Matrix multiplication is embarrassingly parallel — a term in computer science meaning the computation can be broken into independent pieces with no dependencies between them. Each element of the output matrix depends only on a single row and column of the input matrices — no element needs to wait for another to be computed first.
This is a perfect match for GPU architecture. An A100 GPU has 6,912 CUDA cores. An H100 has nearly 17,000. They can all multiply simultaneously. What would take a CPU minutes can take a GPU seconds — or milliseconds.
The AI hardware boom isn't about AI being mysterious. It's about one operation — matrix multiply — being central to the entire field, and GPUs being extremely good at it. NVIDIA didn't predict the AI boom; AI happened to need exactly what NVIDIA was already building.
When a model runs inference, its weights must be loaded into GPU memory (VRAM). Not RAM. Not disk. VRAM — the fast memory physically on the GPU card. The CPU can't run the matrix multiplications; only the GPU can. So the weights have to live where the GPU can reach them instantly.
This is the hard constraint that determines what hardware you need:
A consumer GPU like an RTX 4090 has 24GB VRAM. That fits a 7B model in FP16 with some headroom for inference — but nothing larger. Running a 70B model requires either multiple high-end GPUs, quantization (reducing precision from 16-bit to 4-bit, cutting VRAM requirements by 4×), or a server-grade card like an A100 (80GB) or H100 (80GB).
Quantization is why you'll see model filenames like llama-3-70b-Q4_K_M.gguf. Q4 means 4-bit quantization — approximately 4× reduction in VRAM at the cost of some precision. Q5 and Q6 are better quality but larger. Q4 is usually the sweet spot for consumer hardware.

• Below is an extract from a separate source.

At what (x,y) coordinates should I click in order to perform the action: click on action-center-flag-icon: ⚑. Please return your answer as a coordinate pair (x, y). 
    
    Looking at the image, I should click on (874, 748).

When someone says a model has "7 billion parameters," they mean: the model's weight matrices, combined, contain 7 billion individual numbers.
Bigger models have more weights, which means more capacity to represent complex patterns in language. But bigger also means more VRAM required, slower inference, and vastly more compute to train. The art of modern AI research is getting maximum capability out of minimum parameters — which is why small models are often more interesting than their headline numbers suggest.